> [Passage]:
Guess who Dave’s wearing.

The DC Crew.

The DC Crew in Disguise.

You’ll never know who this deep undercover agent is.

Ruby meets Kinect. She sorta, kinda, gets it. Or not.

Jay And Dot Were Not Supposed To Be In This Picture

Right before her turn with Santa, she said, “I’m not going to cry, mom! I’m not going to cry!”

But here we are.

I’m in a random coat with my hair from hell. Jay’s got his sunglasses clipped to his tee. And Ruby is definitely crying.

My Public Apology To Miss R.

Dear Miss R.,

I am sorry that you had to be part of my Mickey D’s binge this afternoon.

I am sorry that I can’t pick you up.

I am sorry that I am grouchy. And slow. And waddly.

I am sorry that I pawn off story time to dad because I increasingly can’t read a book to you without catching my breath like an old lady.

I am sorry that you have to listen to my constant whining about pain and discomfort. (And thank you for being such a good pretend doctor!)

I am sorry that you have had one too many “cereal dinners” since I don’t want to eat anything, and I don’t want to cook anything.

I am sorry that I am too tired to play with you sometimes.

I am sorry that I made you put on that mustache.

Sincerely,
Mom

Ten Ways To Say No To A Toddler

1. Hey, look over there!

2. Do you want a cookie? Feel free to substitute with “chocolate milk” or “apple juice.”

3. Look, it says on the packaging that it’s only for kids older than five years old. You’re two-and-a-half. I know you know what I’m saying.

4. We have to say good-bye now. [Whatever she can't have] needs to take a nap now, just like Ruby. We can come back next time to say hi again, okay?

5. I’m leaving. I’m walking out of here. Are you coming with me?

6. I have a surprise in the car for you!

7. Do you want to help mommy get [something] from [somewhere else]?

8. Let’s go to the [playground/Starbucks/grocery/bakery/toy store]! Use dependent on which place you are actually trying to leave. The key is to never mention the word “home.”

9. Ruby, you can’t always get what you want. That’s life. I’m just preparing you for the inevitable.

10. Yes.

Ruby’s Three Wishes

Ruby does not know it yet, but eBay Santa just fulfilled her Christmas List.

No Thanks, Talky Talky Restauranteur

At the risk of sounding like a horrible human being, I want you, Person With Access To Sustenance, to know that when I go get my coffee, my snack, my lunch, I don’t want to be your best friend. I smile and make short fake conversation to get food in my belly.

> [Questions to answer]:
(A) In the passage, what task does the mother hand off to dad because reading aloud leaves her short of breath?
(B) Echo the passage word for word, starting with "I am sorry that I made" and going on through "what I’m saying.".

> [Excerpted data]:
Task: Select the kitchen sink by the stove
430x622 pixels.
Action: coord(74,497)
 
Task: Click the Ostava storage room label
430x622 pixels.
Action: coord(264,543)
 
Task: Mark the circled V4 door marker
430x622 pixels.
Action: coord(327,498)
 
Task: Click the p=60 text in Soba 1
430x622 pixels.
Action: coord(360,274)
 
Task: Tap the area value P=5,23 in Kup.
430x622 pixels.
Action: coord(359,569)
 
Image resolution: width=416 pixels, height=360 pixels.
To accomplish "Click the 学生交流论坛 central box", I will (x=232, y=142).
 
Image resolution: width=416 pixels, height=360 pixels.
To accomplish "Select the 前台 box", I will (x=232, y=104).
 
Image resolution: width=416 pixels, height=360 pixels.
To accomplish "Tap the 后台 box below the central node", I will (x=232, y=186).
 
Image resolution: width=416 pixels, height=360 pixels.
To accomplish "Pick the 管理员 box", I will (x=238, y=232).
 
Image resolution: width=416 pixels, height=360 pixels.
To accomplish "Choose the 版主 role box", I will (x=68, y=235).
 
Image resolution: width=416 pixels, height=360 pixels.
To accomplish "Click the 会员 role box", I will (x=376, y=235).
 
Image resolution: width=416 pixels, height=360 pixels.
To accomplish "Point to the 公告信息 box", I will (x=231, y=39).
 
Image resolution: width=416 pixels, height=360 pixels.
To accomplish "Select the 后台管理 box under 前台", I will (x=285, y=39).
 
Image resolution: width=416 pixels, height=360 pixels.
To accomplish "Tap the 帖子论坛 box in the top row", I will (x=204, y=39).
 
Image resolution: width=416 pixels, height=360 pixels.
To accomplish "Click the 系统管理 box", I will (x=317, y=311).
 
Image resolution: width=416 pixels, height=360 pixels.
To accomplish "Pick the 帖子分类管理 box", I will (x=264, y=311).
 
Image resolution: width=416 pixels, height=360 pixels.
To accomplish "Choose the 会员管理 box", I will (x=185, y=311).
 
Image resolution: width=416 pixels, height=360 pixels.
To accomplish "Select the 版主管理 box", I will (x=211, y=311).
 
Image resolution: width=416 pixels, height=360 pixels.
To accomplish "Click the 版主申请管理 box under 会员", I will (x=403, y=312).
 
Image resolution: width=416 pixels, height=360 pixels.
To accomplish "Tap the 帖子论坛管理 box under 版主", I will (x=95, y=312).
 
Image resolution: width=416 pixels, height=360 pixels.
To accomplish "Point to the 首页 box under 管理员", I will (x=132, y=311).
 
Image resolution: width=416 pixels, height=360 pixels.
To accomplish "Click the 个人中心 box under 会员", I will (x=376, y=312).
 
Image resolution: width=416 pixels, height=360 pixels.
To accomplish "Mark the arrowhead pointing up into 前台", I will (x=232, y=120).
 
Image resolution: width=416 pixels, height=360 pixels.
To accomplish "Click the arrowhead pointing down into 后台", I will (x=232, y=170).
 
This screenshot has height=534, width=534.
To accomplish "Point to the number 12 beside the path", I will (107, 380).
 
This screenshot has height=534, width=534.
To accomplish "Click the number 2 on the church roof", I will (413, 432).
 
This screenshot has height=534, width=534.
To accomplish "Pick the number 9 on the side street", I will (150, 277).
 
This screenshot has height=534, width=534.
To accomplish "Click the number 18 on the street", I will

> [Answer list]:
(A) Story time.

(B)
I am sorry that I made you put on that mustache.

Sincerely,
Mom

Ten Ways To Say No To A Toddler

1. Hey, look over there!

2. Do you want a cookie? Feel free to substitute with “chocolate milk” or “apple juice.”

3. Look, it says on the packaging that it’s only for kids older than five years old. You’re two-and-a-half. I know you know what I’m saying.